Thursday, November 21, 2013

Crop Failure

It's really easy and fun to post pictures and talk about the success of a great harvest. It's not as easy or enjoyable to talk about when things just don't go right, but that's life.  Some games you win.  Some games you lose.  Some games are gonna get rained out.  You keep going, learning from your mistakes and moving forward.

"Never give in, never give in, never; never; never; never - in nothing, great or small, large or petty - never give in except to convictions of honor and good sense." - Sir Winston Churchill


Image Credit
Today we'll discuss the 2013 Sweet Potato harvest.  The 2012 harvest was record breaking for us.  We cured several onion sacks full of sweet potatoes and ate on them for months.  The anticipation for another bumper crop was there, but the crop didn't materialize.  Let's back up a bit.  We never plant our sweet potatoes.  They just come up on their own every year during the summer and grow and grow until their vines encompass big swaths of the garden.  We're guessing that years ago we composted a sweet potato that grew and it re-grows every year and blesses us.  To be honest, we don't really know how to grow them. They just 'grow themselves.'  The sweet potato harvest is always in the latter part of October or early November.

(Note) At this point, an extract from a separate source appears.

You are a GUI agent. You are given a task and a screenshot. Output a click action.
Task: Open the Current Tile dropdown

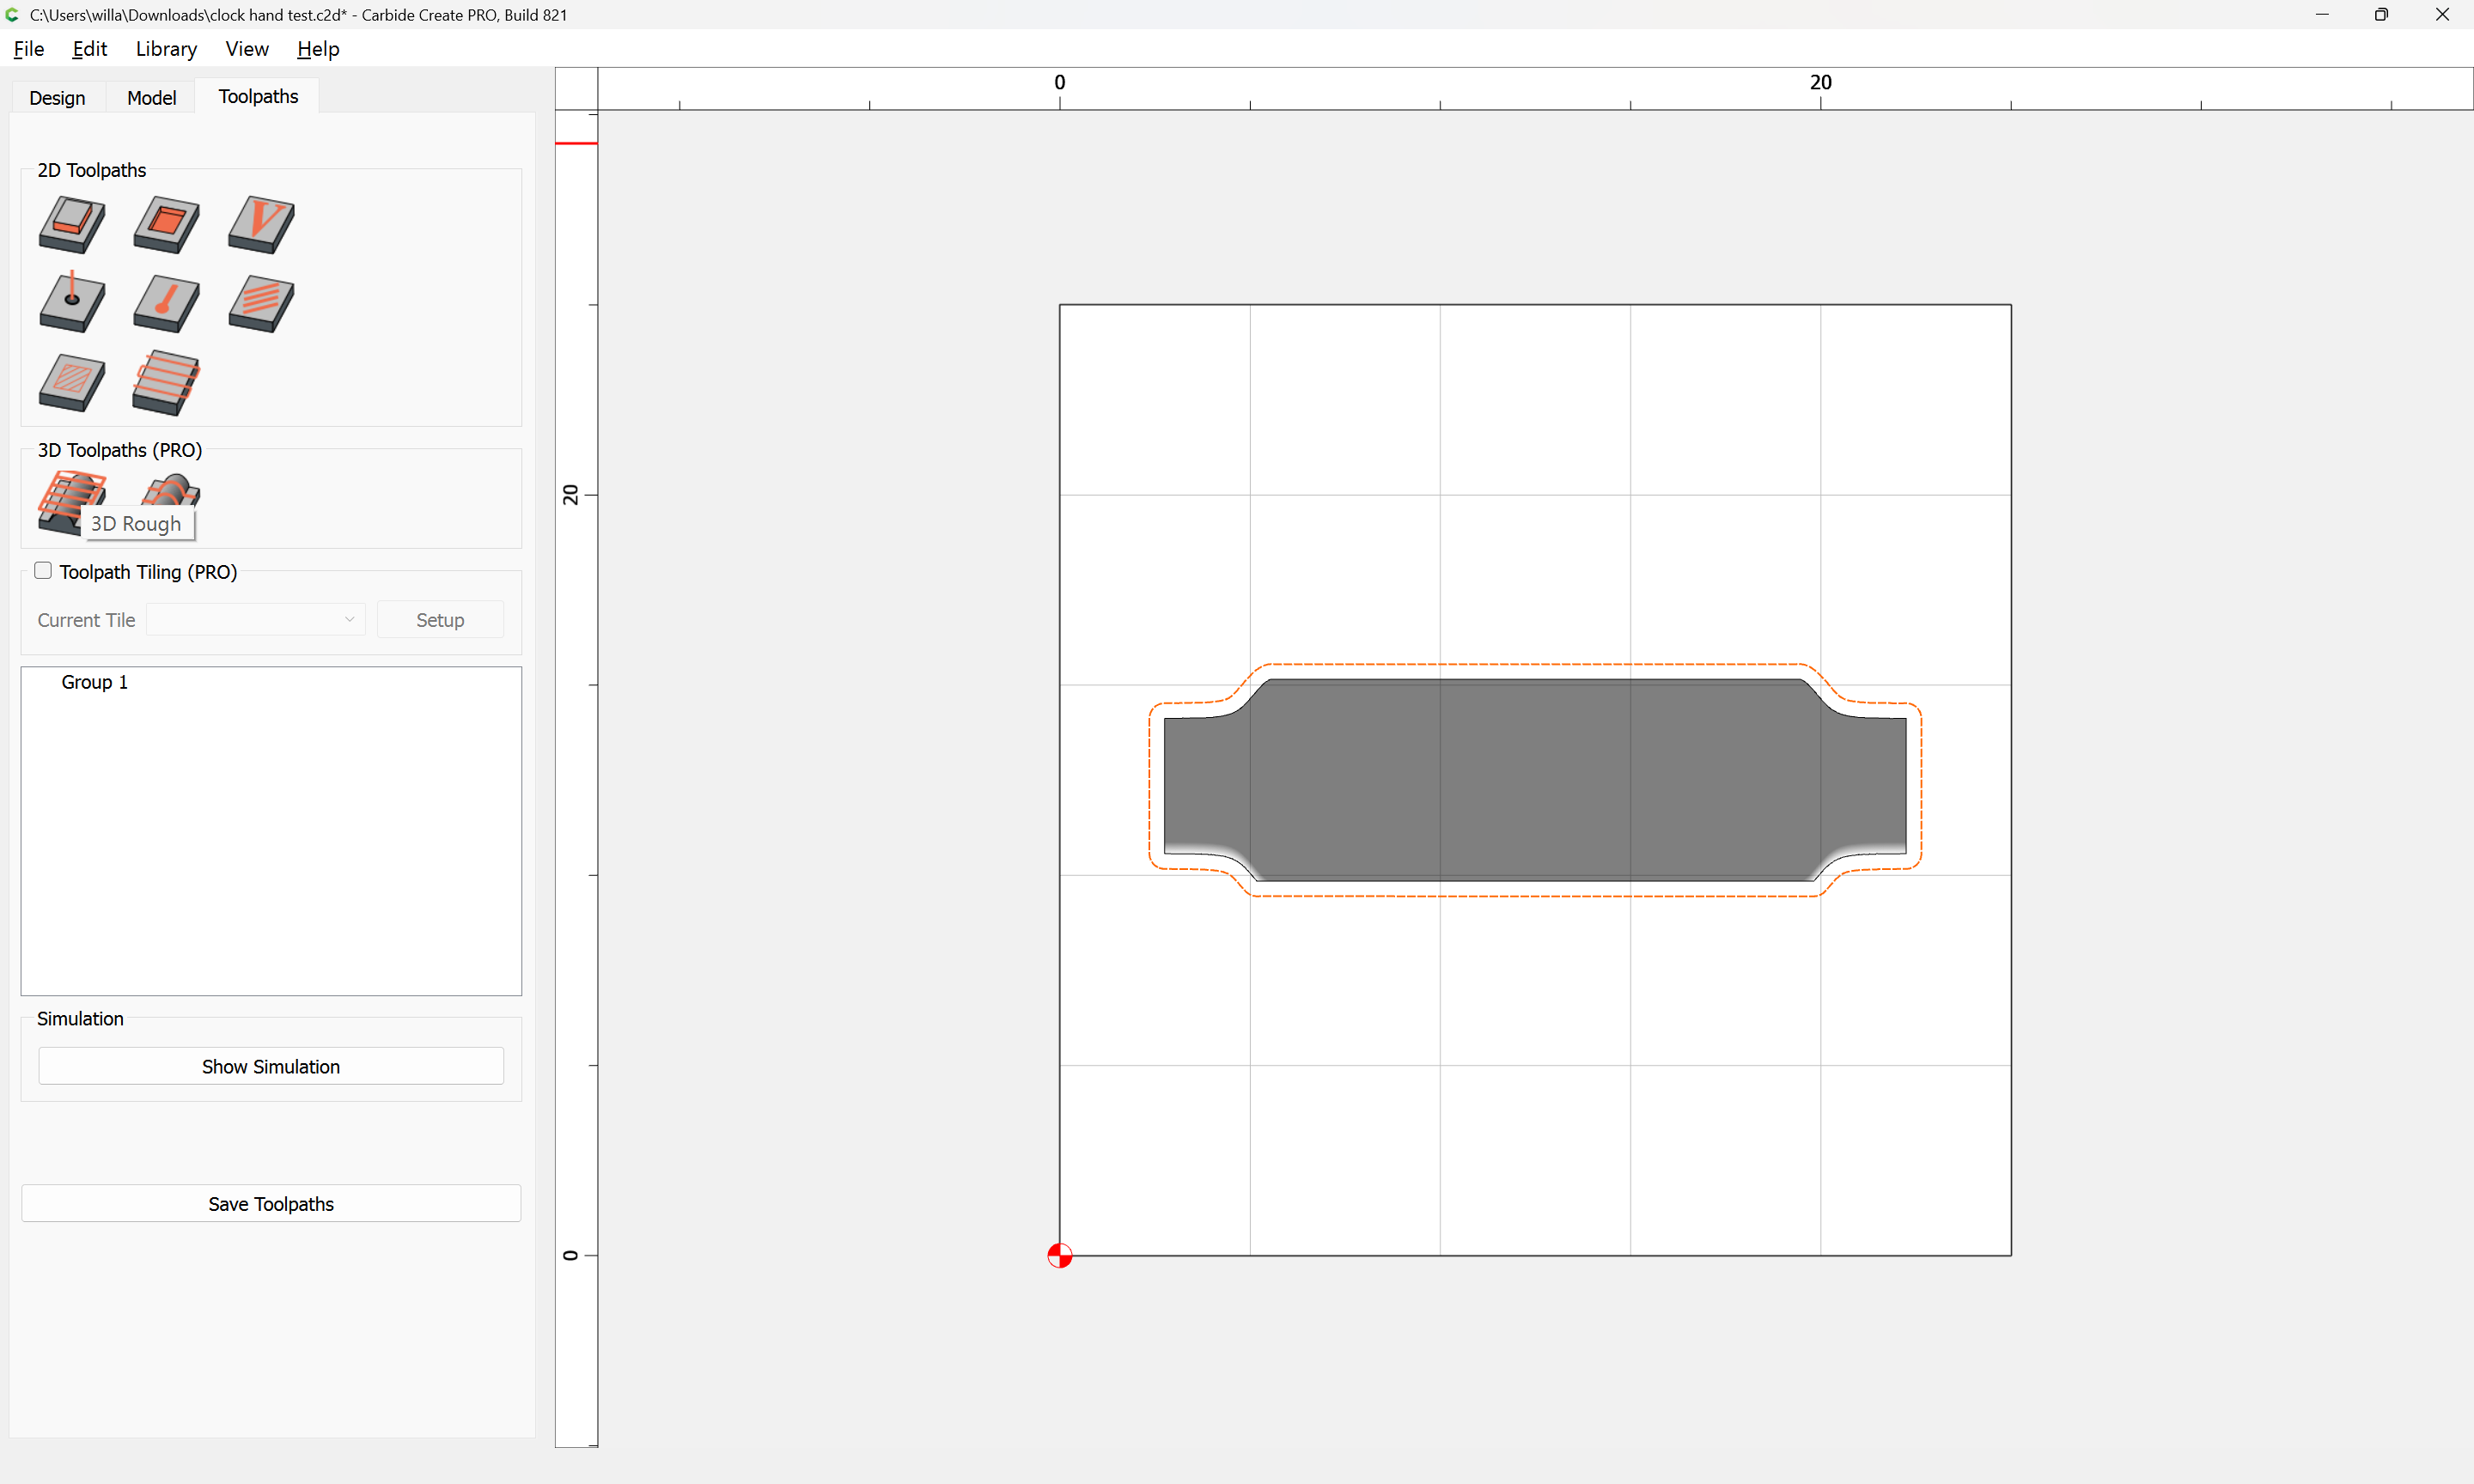click(x=256, y=619)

This year we had a very dry summer.  Since I work a full time job, I don't have a lot of time to irrigate the crops.  As a result, the dry weather made the ground hard and dry and the vines didn't really start growing until the latter part of the summer.  I knew this was going to diminish the yield - I just didn't know how much. That's the thing about sweet potatoes - you don't know what you've got until you start digging. That's sort of the way our lives are, right?  Sometimes our lives' outward signs portray good things, but it's not until you take out the spade and start digging around beneath the surface, that you can determine if the outward appearance produced good things underneath or if the outward signs were nothing but a show.  The vines looked okay, but it is time to start digging to find out what lay in store for us.  So Benjamin and I got a shovel and started digging. This is a true 'shovel ready' job, but no stimulus funds were received for our toils!

Sweet Potato Vines (The Before pic)
We normally cut a little section, cutting the vines and throwing them over to the cows to eat.  The cows absolutely LOVE sweet potato vines.  I'm convinced they look forward to this every year.  They line up alongside the fence and eat!  

Yum Yum!
Maggie and Rosie fighting over a vine
Daisy administering a head butt to Maggie
After the vines are out of the way, we take the shovel and turn the ground over, revealing (hopefully) some delicious Beauregard sweet potatoes.  We take all the sweet potatoes that are too small to eat and feed them to the cows.  They crunch, crunch crunch on them.  They can never get enough of 'em.  Long after the last vine is cut and sweet potato is dug, they'll beg at the garden fence with long, sad faces.
Shovel Ready Job?
When the dust settled, this was it.  One fourth of a milk crate of medium to small sized sweet 'taters.  We had long, sad faces like the cows.  Oh well, we'll cure and eat what we have in the crate, but the length of time it'll take to eat them will be measured in mere days instead of months like last year's crop.

The sweet potato harvest of 2013.  (I yam what I yam!)
Our field of dreams had turned into a nightmare.

The After Pic
So here are the lessons learned from the 2012 Sweet Potato Crop:
  1. Plentiful vines don't always equate to a plentiful crop (for humans, that is, - the cows made out fine),
  2. Look into setting up some sort of inexpensive irrigation next year,
  3. Incorporate even more organic matter into the soil to preserve moisture and fertility and lessen ground compaction.
Fortunately, Garber Farms, a world class producer of sweet potatoes is just a stone's throw away and once our pathetic little inventory of sweet potatoes is gone, we can get our fix from a local supplier.  Besides, what's Thanksgiving without candied yams?